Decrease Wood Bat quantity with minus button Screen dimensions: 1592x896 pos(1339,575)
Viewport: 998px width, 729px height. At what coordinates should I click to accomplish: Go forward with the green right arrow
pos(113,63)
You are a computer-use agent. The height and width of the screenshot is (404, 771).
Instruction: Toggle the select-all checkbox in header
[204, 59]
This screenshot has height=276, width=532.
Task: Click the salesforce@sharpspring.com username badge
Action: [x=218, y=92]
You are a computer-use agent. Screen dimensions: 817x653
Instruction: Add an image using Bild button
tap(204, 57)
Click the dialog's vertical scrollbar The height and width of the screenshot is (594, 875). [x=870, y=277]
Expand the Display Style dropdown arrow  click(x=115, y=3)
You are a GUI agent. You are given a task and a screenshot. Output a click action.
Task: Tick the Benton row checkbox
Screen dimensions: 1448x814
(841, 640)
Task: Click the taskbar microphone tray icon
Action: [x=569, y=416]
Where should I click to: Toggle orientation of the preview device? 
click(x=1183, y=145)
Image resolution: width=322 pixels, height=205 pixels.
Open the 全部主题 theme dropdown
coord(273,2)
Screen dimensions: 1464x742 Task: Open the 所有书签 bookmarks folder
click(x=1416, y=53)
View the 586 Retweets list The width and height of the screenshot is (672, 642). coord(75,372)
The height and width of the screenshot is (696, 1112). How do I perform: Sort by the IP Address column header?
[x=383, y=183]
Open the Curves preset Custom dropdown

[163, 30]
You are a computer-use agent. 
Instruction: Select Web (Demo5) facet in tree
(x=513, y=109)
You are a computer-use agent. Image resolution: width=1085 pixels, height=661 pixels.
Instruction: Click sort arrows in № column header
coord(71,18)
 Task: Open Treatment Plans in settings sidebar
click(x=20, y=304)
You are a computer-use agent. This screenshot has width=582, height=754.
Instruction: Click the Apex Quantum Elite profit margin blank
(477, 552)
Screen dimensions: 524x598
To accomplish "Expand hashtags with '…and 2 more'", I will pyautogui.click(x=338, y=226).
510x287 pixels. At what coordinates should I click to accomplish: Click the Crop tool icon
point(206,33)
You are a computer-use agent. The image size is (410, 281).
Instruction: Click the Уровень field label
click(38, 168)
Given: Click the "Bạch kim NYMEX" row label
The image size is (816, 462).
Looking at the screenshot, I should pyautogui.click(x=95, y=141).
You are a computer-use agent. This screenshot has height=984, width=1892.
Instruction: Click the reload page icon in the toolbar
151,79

——————————

◆ Stated exercise: Render the material from the line containing "Open the Curves preset Custom dropdown" through the line containing "will pyautogui.click(x=338, y=226)." as a numbered list, omitting blank lines.

◆ The output:
1. Open the Curves preset Custom dropdown
2. [163, 30]
3. You are a computer-use agent. 
4. Instruction: Select Web (Demo5) facet in tree
5. (x=513, y=109)
6. You are a computer-use agent. Image resolution: width=1085 pixels, height=661 pixels.
7. Instruction: Click sort arrows in № column header
8. coord(71,18)
9.  Task: Open Treatment Plans in settings sidebar
10. click(x=20, y=304)
11. You are a computer-use agent. This screenshot has width=582, height=754.
12. Instruction: Click the Apex Quantum Elite profit margin blank
13. (477, 552)
14. Screen dimensions: 524x598
15. To accomplish "Expand hashtags with '…and 2 more'", I will pyautogui.click(x=338, y=226).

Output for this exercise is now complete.